[start of Excerpt]

View the project on GitHub. jakob-schuster/matchbox

Navigation

Searching for sequences

Often, we have known sequences such as primers that we want to search for in our reads.

primer = AGCTAGCTGATGCTAGCTGG

if read is 
    [_ primer _] => count!('found primer')
    [_] => count!('other')
info The global error rate parameter will be used when searching for sequences. In this case, an error rate of 0.2 with this 20-bp primer sequence will allow a Levenshtein distance of 4 bp.

Reverse complementation

If we also want to search for the reverse complement of the primer:

primer = AGCTAGCTGATGCTAGCTGG

if read is 
    [_ primer _] => count!('found primer')
    [_ -primer _] => count!('found reverse primer')
    [_] => count!('other')

Filtering

If we want to filter our reads into different files:

primer = AGCTAGCTGATGCTAGCTGG

if read is 
    [_ primer _] => read.out!('primer.fq')
    [_ -primer _] => read.out!('rev_primer.fq')
    [_] => read.out!('other.fq')
info If you're expecting FASTQ output, like in the line out!('primer.fq'), then you can't provide FASTA reads as input, because they don't have a quality score. Similarly, SAM output can only be produced from SAM input, since they carry more metadata than FASTQ.

Searching for multiple sequences

Often, we have multiple known sequences we want to search for.

primer1 = AGCTAGCTGATGCTAGCTGG
primer2 = AGCTAGCTGATGCTAGCTGG

if read is 
    [_ primer1 _ primer2 _] => count!('both primers')
    [_] => count!('one or neither')

Discovering arrangements of primers in reads

Instead of writing out patterns for each primer, we can use the describe function to get counts for each arrangement of the primers in the data:

read.describe({
    primer1 = AGCTAGCTGATGCTAGCTGG
    primer2 = AGCTAGCTGATGCTAGCTGG
}).count!()

The optional arguments reverse_complement and error can be used to customise this search:

primers = {
    primer1 = AGCTAGCTGATGCTAGCTGG
    primer2 = AGCTAGCTGATGCTAGCTGG
}

# search only for exact matches, and search for both 
# forward and reverse-complement sequences
read.describe(
    primers, reverse_complement = true, error = 0.0
).count!()

[end of Excerpt]
[start of Recorded data]

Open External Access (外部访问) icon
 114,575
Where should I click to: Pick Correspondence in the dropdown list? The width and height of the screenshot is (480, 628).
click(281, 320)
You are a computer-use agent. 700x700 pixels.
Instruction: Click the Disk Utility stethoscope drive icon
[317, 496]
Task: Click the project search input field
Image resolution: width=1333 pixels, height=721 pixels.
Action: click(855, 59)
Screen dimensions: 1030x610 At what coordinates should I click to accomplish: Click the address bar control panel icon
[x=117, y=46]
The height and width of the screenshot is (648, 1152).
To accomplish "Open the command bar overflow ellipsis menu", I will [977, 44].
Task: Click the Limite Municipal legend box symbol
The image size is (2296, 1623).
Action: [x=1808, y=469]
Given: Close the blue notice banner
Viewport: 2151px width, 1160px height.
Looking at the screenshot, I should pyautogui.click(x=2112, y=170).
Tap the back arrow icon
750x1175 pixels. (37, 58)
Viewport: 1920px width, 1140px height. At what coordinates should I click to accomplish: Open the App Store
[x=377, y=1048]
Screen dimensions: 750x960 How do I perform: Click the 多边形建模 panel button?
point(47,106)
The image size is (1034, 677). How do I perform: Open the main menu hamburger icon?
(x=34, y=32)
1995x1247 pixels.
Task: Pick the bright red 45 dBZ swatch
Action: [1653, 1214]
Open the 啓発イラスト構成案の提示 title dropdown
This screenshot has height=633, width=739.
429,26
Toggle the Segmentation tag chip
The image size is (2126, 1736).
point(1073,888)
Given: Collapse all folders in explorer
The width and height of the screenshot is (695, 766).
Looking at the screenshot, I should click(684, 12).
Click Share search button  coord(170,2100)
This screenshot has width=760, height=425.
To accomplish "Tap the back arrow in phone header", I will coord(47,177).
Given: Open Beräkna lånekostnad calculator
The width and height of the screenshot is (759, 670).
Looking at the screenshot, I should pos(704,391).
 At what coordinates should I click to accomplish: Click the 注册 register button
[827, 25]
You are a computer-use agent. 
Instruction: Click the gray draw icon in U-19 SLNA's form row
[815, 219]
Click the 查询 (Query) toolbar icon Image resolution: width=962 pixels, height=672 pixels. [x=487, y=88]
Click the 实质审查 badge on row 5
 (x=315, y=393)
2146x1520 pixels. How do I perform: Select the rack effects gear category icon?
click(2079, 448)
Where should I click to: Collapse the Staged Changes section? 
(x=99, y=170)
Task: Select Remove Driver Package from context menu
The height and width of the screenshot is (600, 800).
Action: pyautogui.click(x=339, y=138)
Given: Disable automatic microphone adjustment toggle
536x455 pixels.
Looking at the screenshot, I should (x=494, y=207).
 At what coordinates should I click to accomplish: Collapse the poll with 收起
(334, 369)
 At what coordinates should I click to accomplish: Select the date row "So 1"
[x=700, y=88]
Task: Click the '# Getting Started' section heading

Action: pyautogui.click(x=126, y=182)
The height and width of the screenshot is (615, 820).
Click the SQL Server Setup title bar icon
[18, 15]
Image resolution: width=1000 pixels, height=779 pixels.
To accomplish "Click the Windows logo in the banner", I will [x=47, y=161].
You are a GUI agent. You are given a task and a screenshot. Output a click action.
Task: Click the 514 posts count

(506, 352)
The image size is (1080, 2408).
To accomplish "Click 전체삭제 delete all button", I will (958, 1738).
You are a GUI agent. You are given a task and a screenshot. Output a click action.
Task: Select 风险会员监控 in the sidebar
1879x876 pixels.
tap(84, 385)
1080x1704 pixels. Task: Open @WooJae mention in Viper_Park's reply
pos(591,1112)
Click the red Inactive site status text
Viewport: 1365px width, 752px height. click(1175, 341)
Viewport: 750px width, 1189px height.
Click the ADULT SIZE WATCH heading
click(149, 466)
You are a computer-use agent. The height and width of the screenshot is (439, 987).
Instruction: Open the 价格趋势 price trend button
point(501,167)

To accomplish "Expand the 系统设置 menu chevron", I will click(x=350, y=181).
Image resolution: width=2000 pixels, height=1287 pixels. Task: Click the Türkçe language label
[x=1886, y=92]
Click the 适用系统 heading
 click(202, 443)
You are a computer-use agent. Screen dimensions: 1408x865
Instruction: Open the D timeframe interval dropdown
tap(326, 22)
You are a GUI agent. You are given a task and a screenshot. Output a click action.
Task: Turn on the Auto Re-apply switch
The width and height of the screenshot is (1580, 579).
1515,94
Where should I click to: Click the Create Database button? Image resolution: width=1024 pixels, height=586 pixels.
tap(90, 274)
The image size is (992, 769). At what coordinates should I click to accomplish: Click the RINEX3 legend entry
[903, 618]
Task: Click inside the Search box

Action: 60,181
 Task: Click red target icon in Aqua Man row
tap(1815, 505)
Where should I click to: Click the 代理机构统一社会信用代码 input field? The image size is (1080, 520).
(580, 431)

[end of Recorded data]

**Given problem A**
In two sentences, summarize the matchbox guide.
**Given problem B**
According to the matchbox guide, what Levenshtein distance does an error rate of 0.2 allow with the 20-bp primer sequence?
**Given problem C**
Update the matchbox guide, everything from "[_ -primer _] => read.out!('rev_primer.fq')" down to "primer2 _] => count!('both primers')", replacing "metadata" with "information".

**Task solution A**
The matchbox guide shows how to search reads for known sequences such as primers, including their reverse complements, and how to count the matches or filter the reads into different files. It also covers searching for multiple sequences and using the describe function, with the optional reverse_complement and error arguments, to get counts for each arrangement of the primers in the data.

**Task solution B**
It allows a Levenshtein distance of 4 bp.

**Task solution C**
[_ -primer _] => read.out!('rev_primer.fq')
    [_] => read.out!('other.fq')
info If you're expecting FASTQ output, like in the line out!('primer.fq'), then you can't provide FASTA reads as input, because they don't have a quality score. Similarly, SAM output can only be produced from SAM input, since they carry more information than FASTQ.

Searching for multiple sequences

Often, we have multiple known sequences we want to search for.

primer1 = AGCTAGCTGATGCTAGCTGG
primer2 = AGCTAGCTGATGCTAGCTGG

if read is 
    [_ primer1 _ primer2 _] => count!('both primers')